The Associated Press
OKLAHOMA CITY — State agency budgets will be cut 5 percent each month through June because of declining state revenue caused by low oil and natural gas prices and the economic downturn, Gov. Brad Henry and legislative leaders said Tuesday.
Henry also said if conditions don’t improve, state leaders will have to dip into the constitutional Rainy Day reserve fund to balance the budget for the fiscal year ending June 30. The fund, which would be tapped to prevent deeper cuts to important educational, health care and public safety programs, contains about $600 million.
“As governor, I have scrupulously guarded the Rainy Day fund so that we would have a safety net in place when Oklahoma faced a true emergency,” Henry said. “With revenues continuing to decline and important services facing larger and larger cuts, I believe we are facing such an emergency.”
Five percent cuts in state agencies’ monthly revenue allocations were implemented in August and have been imposed every month since. The most recent cut reduced budget allocations for October by about $21 million.
The state has also used $130 million in cash transfers to support state agency operations since July 1; that money must be replenished before the end of the fiscal year. Officials said cuts to state agency budgets would have been far deeper without tapping into cash reserve accounts.
Tax revenue collected by the state has declined each month since January when compared with the same month a year earlier.
Henry, House Speaker Chris Benge, R-Tulsa, and Senate President Pro Tem Glenn Coffee, R-Oklahoma City, said they had hoped to see revenue improvement in September, a historically strong collection period. But figures made public earlier this month indicated that revenue fell short again.

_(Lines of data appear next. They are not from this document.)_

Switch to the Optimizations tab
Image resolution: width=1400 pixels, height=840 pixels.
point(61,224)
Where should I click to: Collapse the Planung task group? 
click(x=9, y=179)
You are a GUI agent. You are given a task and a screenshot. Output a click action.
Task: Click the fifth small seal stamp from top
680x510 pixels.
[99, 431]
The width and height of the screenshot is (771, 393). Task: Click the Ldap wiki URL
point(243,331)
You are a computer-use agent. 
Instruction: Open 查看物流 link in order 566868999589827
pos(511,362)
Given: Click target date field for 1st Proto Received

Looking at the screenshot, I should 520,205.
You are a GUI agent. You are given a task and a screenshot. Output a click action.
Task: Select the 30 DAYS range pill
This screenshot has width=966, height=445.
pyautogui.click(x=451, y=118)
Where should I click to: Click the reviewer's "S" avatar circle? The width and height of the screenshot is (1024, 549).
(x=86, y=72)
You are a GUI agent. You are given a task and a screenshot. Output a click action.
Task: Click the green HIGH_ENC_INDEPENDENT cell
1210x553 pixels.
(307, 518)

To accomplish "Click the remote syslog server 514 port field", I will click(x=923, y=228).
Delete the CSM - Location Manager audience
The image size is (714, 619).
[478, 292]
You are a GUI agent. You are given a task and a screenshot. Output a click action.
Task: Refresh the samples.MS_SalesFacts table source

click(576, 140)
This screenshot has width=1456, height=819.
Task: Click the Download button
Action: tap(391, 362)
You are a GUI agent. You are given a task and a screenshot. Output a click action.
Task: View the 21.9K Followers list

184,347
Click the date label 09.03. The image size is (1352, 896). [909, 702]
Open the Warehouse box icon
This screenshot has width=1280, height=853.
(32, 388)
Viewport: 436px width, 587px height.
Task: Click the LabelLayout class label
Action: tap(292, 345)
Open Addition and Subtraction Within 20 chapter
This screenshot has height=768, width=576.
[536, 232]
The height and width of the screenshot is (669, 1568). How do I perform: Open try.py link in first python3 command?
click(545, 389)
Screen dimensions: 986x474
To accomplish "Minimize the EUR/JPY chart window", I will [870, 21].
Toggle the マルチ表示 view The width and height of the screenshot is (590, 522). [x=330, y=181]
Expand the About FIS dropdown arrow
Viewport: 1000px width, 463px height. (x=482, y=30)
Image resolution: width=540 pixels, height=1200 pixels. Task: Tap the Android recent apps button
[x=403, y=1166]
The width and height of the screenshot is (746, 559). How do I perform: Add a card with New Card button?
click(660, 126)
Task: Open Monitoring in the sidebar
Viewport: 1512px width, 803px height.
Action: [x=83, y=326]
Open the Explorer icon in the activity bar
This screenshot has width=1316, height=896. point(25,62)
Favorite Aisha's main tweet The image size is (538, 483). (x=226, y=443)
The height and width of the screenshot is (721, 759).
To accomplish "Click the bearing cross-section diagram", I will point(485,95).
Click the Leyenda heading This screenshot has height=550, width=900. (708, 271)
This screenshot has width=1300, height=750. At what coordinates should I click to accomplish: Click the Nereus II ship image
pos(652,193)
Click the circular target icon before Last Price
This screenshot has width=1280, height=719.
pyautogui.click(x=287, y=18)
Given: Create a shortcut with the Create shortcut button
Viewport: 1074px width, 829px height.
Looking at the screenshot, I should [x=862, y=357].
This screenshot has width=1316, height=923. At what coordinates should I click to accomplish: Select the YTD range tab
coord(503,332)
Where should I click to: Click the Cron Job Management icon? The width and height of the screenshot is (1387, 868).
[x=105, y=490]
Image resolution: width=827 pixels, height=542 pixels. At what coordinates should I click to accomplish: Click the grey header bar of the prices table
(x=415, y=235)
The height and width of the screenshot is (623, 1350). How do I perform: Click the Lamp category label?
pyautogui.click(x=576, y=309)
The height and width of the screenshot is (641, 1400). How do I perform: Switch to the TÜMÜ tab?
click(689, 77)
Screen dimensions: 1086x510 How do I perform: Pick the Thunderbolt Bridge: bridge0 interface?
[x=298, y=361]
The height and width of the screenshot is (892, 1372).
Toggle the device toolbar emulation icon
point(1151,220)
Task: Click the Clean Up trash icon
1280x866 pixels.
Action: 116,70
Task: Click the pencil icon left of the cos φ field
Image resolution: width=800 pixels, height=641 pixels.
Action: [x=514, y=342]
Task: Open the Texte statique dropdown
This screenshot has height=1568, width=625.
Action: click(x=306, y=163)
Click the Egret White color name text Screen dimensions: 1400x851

“With no immediate signs of revenue improvement on the horizon, we think it is best to inform agencies that the 5 percent cut will continue so they can plan their budgets accordingly,” Henry said. “We know the cuts will cause additional hardship for agencies and programs, but given the short-term fiscal outlook, there are no good options available.”
The governor said state leaders will have a better idea of the overall revenue outlook when the Legislature convenes in February and will have more information to address the revenue shortfall.
Coffee said uncertainty about future revenue makes further reductions appropriate for state agency budgets.
“We will continue to be conservative in our budgeting processes and look for waste or duplication in government services,” Coffee said.
Benge said he hopes the 5 percent cuts will bring state spending on taxpayer services more in line with the state’s revenues.
“I am hopeful those cuts will be enough, but I have been listening to Oklahoma economists and business leaders who fear the economy may not rebound anytime soon, which may mean deeper cuts will be needed this fiscal year,” Benge said.
“We must work to find the delicate balance between deeper cuts and use of our savings fund to ensure we balance our budget this year,” he said. But Benge cautioned against depleting the Rainy Day fund because of the likelihood of “continued declining revenues into the foreseeable future.”
“We cannot use the Rainy Day fund as an ATM,” he said.